Häufige Fragen zum Kaffeewasser

Welches Wasser ist für Kaffee am besten?

Für Kaffee eignet sich meist frisches Wasser mit mittlerer Härte und möglichst neutralem Geschmack. Es sollte nicht zu kalkhaltig, aber auch nicht zu weich sein.


Kann man Kaffee mit Leitungswasser zubereiten?

Ja, Kaffee kann in vielen Regionen gut mit Leitungswasser zubereitet werden. Wichtig ist, dass die Wasserhärte passt und das Wasser keinen störenden Eigengeschmack hat.


Welche Wasserhärte ist für Kaffee ideal?

Für Kaffee gilt mittelhartes Wasser häufig als gute Wahl. Zu hartes Wasser kann Aromen beeinträchtigen und Kalkbildung fördern, während sehr weiches Wasser den Geschmack weniger ausgewogen wirken lassen kann.


Wann ist ein Wasserfilter für Kaffee sinnvoll?

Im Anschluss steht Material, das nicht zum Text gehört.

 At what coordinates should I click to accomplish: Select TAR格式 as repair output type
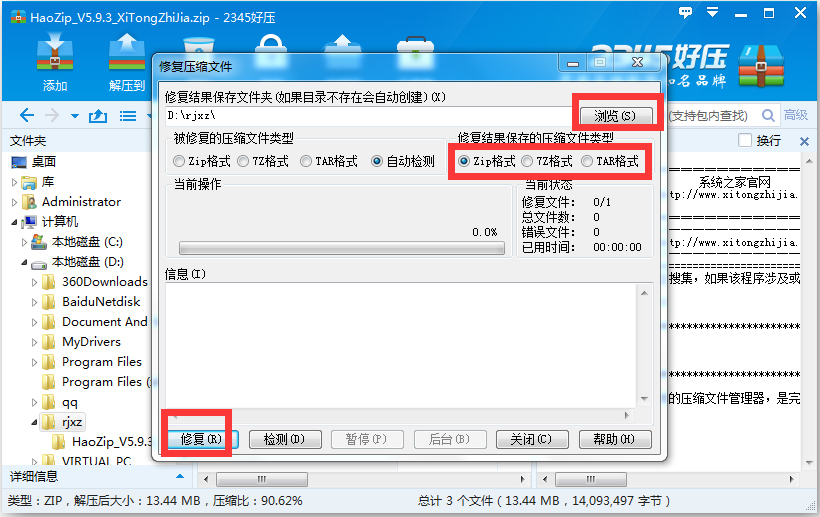587,162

Ein Wasserfilter kann sinnvoll sein, wenn das Leitungswasser sehr hart ist oder einen störenden Geschmack hat. Er kann Kalk reduzieren und den Kaffeegeschmack ausgewogener machen.

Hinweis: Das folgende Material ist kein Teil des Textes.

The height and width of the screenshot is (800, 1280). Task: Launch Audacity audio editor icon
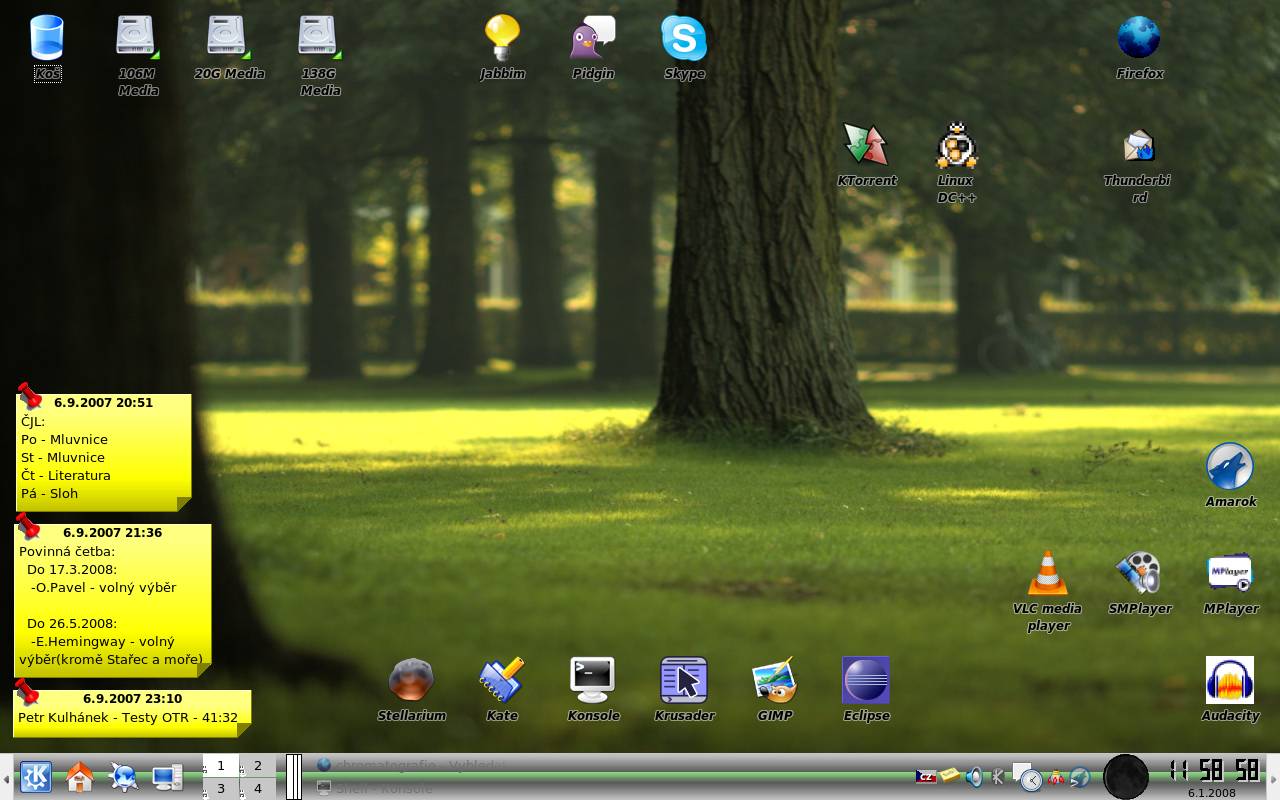pos(1230,681)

Warum beeinflusst Wasser den Kaffeegeschmack?

Kaffee besteht zum größten Teil aus Wasser. Deshalb wirken sich Wasserhärte, Mineralgehalt, pH-Wert und Frische direkt darauf aus, wie sich Aromen aus dem Kaffee lösen.


Sollte man die Kaffeemaschine regelmäßig entkalken?

Ja, regelmäßiges Entkalken ist wichtig, besonders bei hartem Wasser. Kalk kann die Maschine belasten und die Brühtemperatur beeinträchtigen, was sich wiederum auf den Geschmack auswirken kann.